Литературные зеркала (Вулис) - страница 238

Кинообъектив перечитывает «Вильяма Вильсона» и «Доктора Джекила…», перетолковывает готический роман и «Братьев Карамазовых» со старательностью вдохновенного лицедея, объятого единственной заботой: обеспечить сценическую жизнь «чужому», инородному материалу.

Но ситуация эта — временная и (отчасти, подчеркиваю, отчасти!) ложная. Потому что амбиции, а главное, возможности психолога полной мерой отпущены свыше самому кино. И вот уже то один, то другой фильм вступает с литературой в соперничество на самом что ни на есть литературном поприще: на поприще души.

Кинематограф «лезет в душу» все настойчивей.

Отметая предметы внешнего мира, интерьеры и ландшафты, декорации и бутафорию, кинематограф проникает своим острым и точным глазом туда, где ни один зритель, да хоть сам Павлов или Фрейд — именно в этом качестве, зрителя, — не бывали. Он рвется в неведомые зоны человеческой психики, как бы пытаясь стереть белые пятна с наших представлений о самих себе.

Пусть лишь хлам повседневности встретит здесь кинематограф, громадные завалы обычных предметов и панорамные наплывы примелькавшихся пейзажей остраненные связи предметов с предметами и пейзажей с пейзажами окупят все издержки, всю авантюрную ересь столь рискованного путешествия. Ибо эти связи и есть святая святых нашего «нутра», наше мышление, наши чувства, наши ассоциации, наша воля и наше безволие.

Своим посягательством на прямой показ психики кино достигает парадоксального результата. Оно обращается и возвращается к фольклорным функциям зеркала: фильм, претендующий на «прямую трансляцию» человеческих переживаний, — хотят того авторы или не хотят — становится чем-то вроде души, перекодированной в зрительные, экранные образы, души на пленке Шосткинской (или, лучше, какой-нибудь другой) фабрики — клади в чемодан и вези куда заблагорассудится, хоть к черту на рога.

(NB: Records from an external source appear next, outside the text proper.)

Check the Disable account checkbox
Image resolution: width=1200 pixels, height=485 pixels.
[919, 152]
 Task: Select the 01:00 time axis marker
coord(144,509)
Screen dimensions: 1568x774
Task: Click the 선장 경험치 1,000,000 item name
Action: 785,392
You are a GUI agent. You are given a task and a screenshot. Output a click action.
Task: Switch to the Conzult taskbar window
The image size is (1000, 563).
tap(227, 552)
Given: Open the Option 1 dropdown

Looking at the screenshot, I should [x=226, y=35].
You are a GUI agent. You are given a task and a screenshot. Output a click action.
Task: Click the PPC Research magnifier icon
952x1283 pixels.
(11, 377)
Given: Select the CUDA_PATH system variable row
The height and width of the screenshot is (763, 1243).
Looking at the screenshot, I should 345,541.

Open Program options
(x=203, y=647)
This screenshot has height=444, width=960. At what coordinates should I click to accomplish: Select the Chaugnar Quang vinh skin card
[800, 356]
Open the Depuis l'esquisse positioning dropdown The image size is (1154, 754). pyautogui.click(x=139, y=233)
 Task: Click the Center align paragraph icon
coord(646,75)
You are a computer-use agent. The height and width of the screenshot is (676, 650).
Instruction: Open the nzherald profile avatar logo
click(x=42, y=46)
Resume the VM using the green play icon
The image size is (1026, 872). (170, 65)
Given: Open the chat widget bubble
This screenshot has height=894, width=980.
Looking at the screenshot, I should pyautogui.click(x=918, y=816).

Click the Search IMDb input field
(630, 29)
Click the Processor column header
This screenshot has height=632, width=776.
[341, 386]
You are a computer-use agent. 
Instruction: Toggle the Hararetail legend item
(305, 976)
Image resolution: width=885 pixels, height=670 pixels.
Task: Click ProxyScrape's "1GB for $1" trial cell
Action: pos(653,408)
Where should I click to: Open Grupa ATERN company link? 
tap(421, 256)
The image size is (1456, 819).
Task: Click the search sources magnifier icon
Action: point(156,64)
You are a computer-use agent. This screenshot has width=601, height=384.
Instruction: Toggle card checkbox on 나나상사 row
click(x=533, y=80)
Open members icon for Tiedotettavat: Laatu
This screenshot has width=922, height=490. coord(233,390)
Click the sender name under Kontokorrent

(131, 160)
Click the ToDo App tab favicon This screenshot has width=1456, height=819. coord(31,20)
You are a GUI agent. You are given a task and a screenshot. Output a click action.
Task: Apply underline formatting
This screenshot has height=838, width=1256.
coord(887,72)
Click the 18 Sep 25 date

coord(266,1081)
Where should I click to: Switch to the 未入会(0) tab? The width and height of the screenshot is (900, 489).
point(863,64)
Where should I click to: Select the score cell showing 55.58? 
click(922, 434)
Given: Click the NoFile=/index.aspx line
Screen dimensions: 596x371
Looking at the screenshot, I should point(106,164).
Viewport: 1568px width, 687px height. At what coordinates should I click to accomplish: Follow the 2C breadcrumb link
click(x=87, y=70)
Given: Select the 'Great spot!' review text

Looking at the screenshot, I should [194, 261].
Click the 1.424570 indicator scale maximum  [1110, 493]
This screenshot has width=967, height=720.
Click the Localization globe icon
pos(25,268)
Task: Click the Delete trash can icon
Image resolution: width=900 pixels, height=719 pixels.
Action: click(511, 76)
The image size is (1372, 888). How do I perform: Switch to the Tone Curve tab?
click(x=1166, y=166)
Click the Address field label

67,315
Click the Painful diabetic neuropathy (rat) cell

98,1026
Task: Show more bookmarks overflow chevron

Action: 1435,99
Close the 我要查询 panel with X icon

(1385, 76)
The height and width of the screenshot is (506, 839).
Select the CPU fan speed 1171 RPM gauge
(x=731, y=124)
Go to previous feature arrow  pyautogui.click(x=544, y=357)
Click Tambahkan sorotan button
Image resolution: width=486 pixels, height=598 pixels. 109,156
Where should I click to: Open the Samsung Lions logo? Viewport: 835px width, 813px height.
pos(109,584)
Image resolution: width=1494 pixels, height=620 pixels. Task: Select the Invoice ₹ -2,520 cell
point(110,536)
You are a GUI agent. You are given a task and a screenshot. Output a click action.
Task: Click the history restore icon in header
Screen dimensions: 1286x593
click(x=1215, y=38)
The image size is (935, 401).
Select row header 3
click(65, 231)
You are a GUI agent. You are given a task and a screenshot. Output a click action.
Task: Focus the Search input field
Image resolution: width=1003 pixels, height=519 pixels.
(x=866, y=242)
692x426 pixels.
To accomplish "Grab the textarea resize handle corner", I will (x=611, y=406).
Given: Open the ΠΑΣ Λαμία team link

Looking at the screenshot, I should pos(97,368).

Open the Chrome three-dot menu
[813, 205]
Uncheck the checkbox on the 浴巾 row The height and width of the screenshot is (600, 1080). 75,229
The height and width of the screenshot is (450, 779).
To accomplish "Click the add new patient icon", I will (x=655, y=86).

Кстати, и черта я помянул не случайно. Душа в чемодане — не это ли предмет его извечных вожделений, за коим он охотится если не с сотворения мира, то, по меньшей мере, с начала литературы.

Кинематограф, начинавший свою карьеру в искусстве с оглядки на материальные зеркала — на Версаль, на Веласкеса, на Мане, теперь меняет ориентацию, осваивая глубинные ресурсы зеркала, его способность мыслить абстракциями.

Задам вопрос, на который не надеюсь получить ответа. Ни от кого-нибудь со стороны, ни от самого себя. Возможно ли создать визуальный эквивалент нашей внутренней жизни?

Да, разумеется, то, что мы воспринимаем глазами, откладывается в памяти как «лента», предназначенная для «глазного» — внутри нас просмотра. Да, конечно, Наташа Ростова непроизвольно выражает для себя людей в цвете, тем самым доказывая, что и невидимое волшебство человеческого воображения может быть обращено в видимое. Но разве это все? Сколько в человеке всякой всячины вполне рационального толка, каковая до зрительного образа никак не дорастет (или че опустится), потому что она другая по природе, как те научно-фантастические инопланетяне, для которых жизненно необходимы не водород с углеродом на земной лад, а, допустим, кремний с фтором. Из себя ведь не выпрыгнешь и себя не перепрыгнешь!